++++ Entries provided

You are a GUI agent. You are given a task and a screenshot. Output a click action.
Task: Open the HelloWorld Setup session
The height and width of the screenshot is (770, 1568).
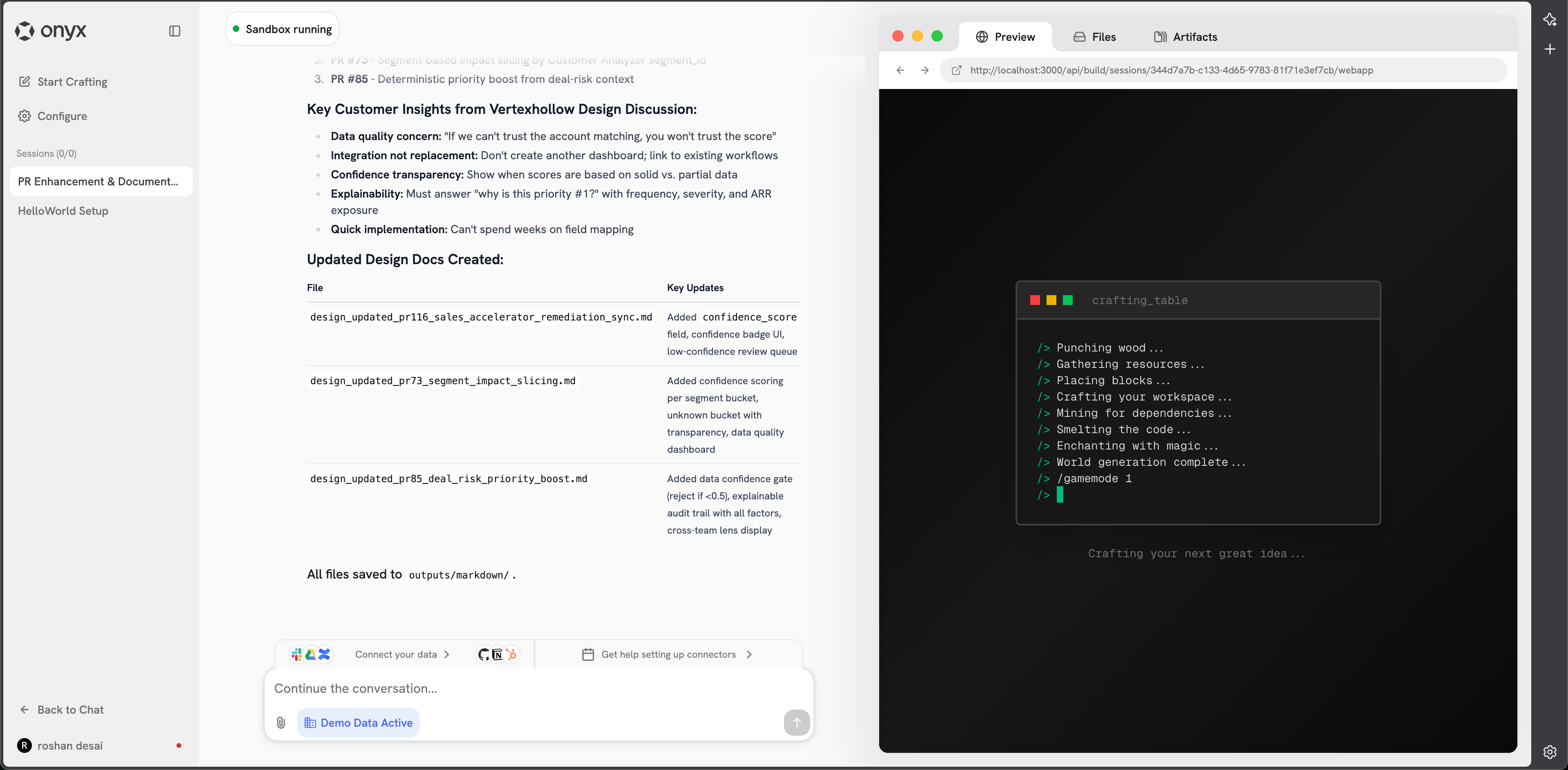click(x=63, y=211)
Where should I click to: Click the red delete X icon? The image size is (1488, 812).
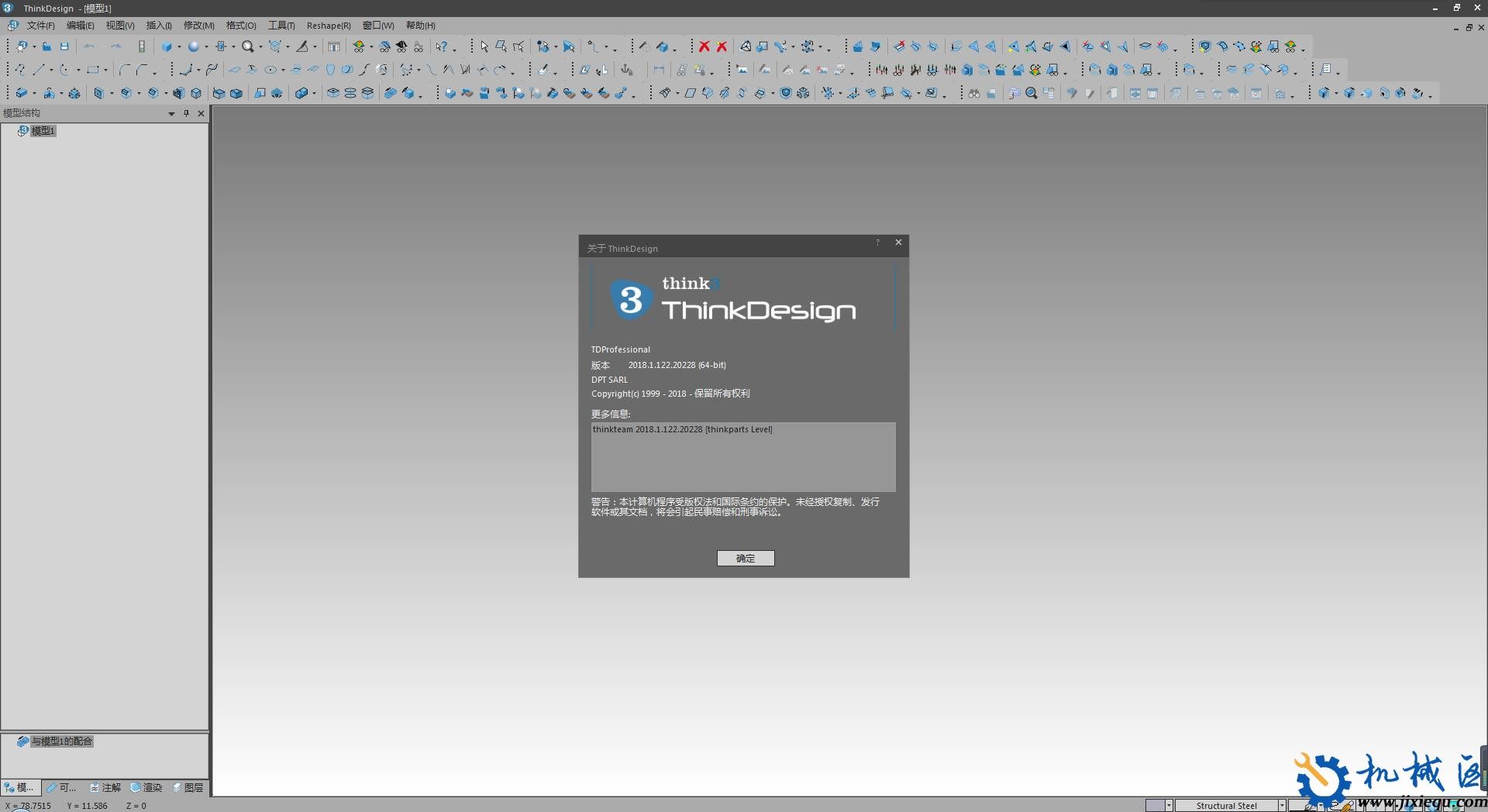click(x=704, y=46)
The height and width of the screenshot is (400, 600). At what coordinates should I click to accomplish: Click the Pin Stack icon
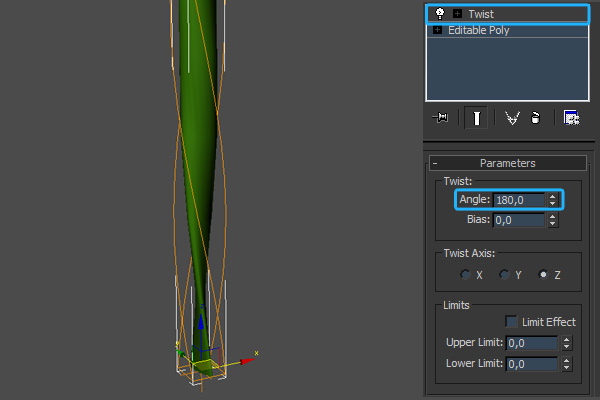pos(439,118)
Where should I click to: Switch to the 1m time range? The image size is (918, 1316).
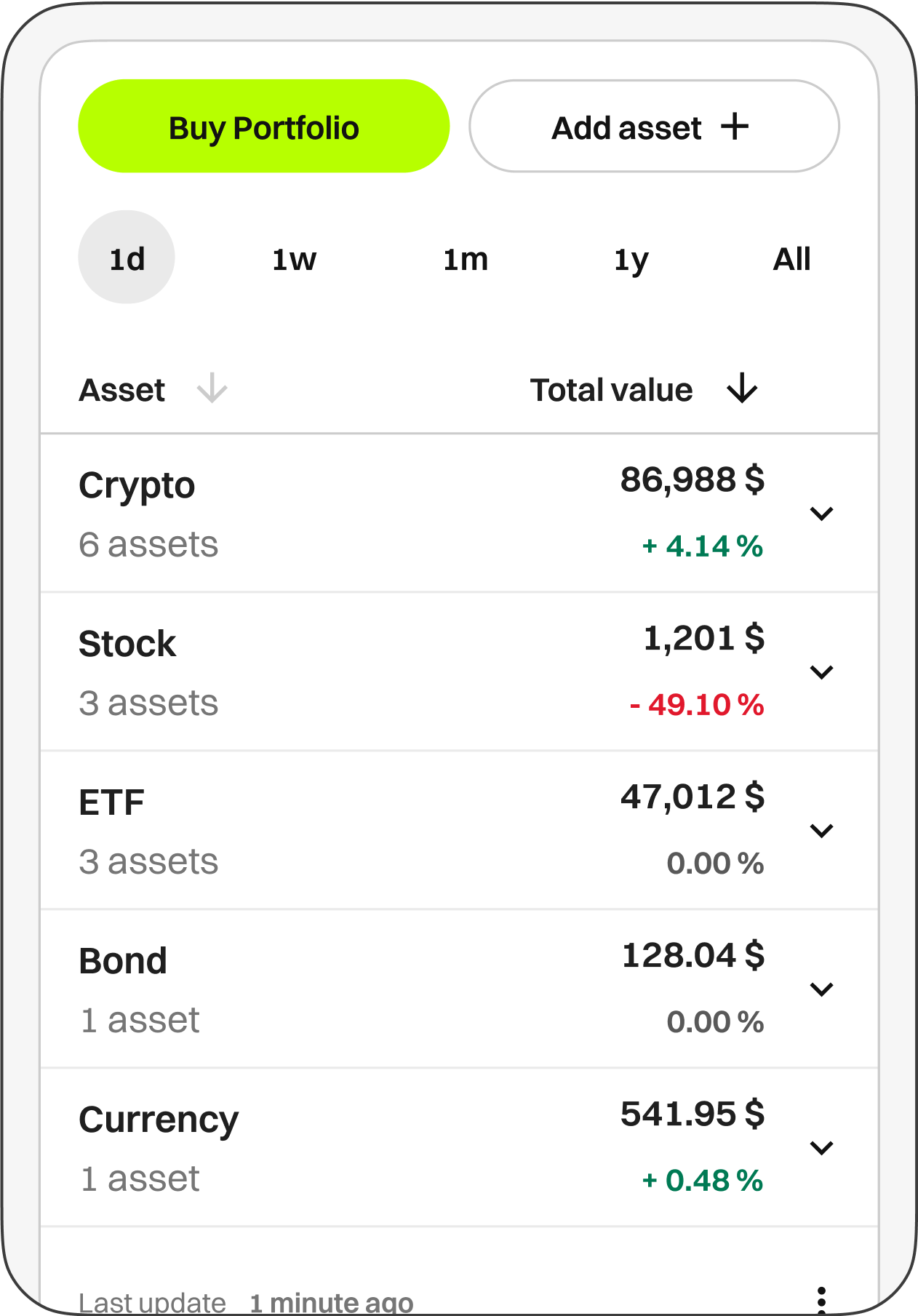pos(466,259)
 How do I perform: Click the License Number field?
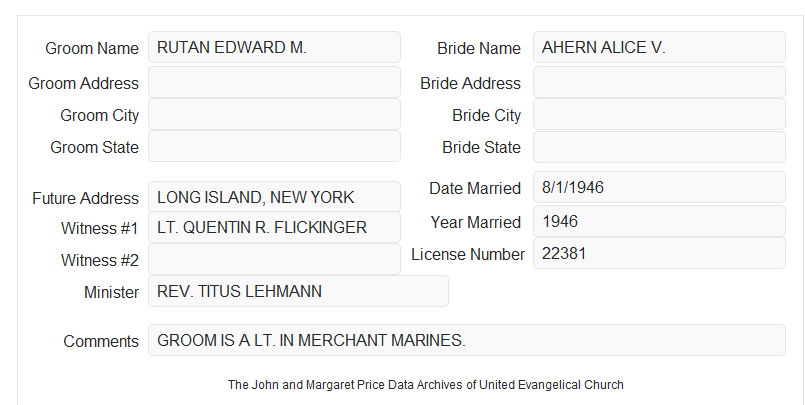[659, 253]
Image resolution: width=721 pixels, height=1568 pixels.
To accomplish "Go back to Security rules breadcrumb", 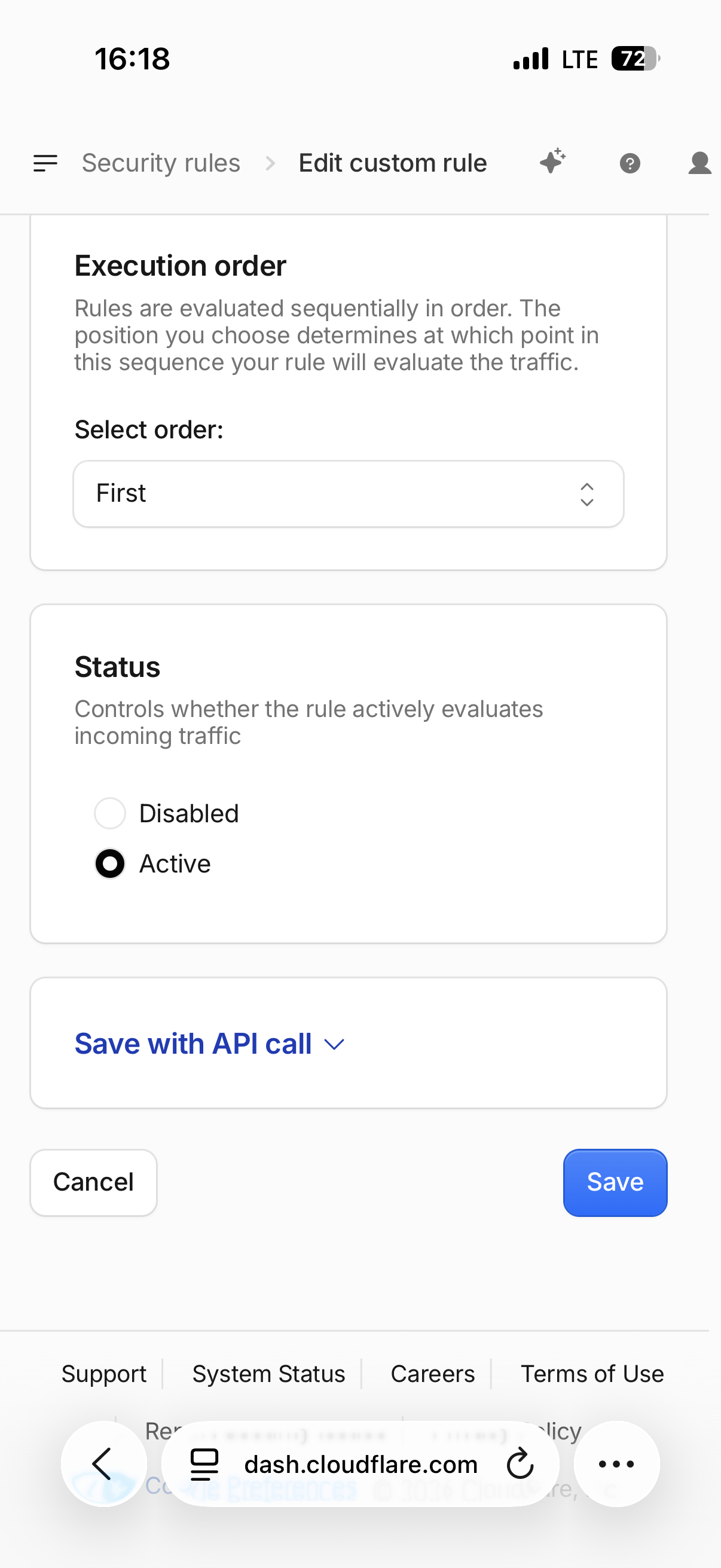I will pos(161,163).
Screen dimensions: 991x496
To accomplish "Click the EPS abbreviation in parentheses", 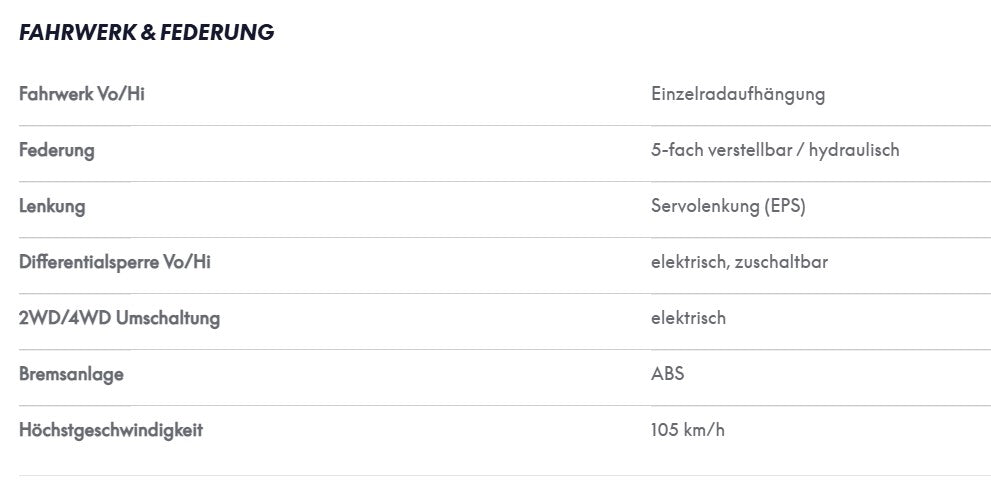I will pos(784,207).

++++++++

Brief >>
Lay out the rows from the start up to and including the line that contains "click(x=704, y=46)" as a Markdown table with the columns No. and Line, one line per table row, skipping blank lines and leaving out the pictures.

Finished answer >>
| No. | Line |
|---|---|
| 1 | You are a GUI agent. You are given a task and a screenshot. Output a click action. |
| 2 | Task: Open the HelloWorld Setup session |
| 3 | The height and width of the screenshot is (770, 1568). |
| 4 | click(x=63, y=211) |
| 5 | Where should I click to: Click the red delete X icon? The image size is (1488, 812). |
| 6 | click(x=704, y=46) |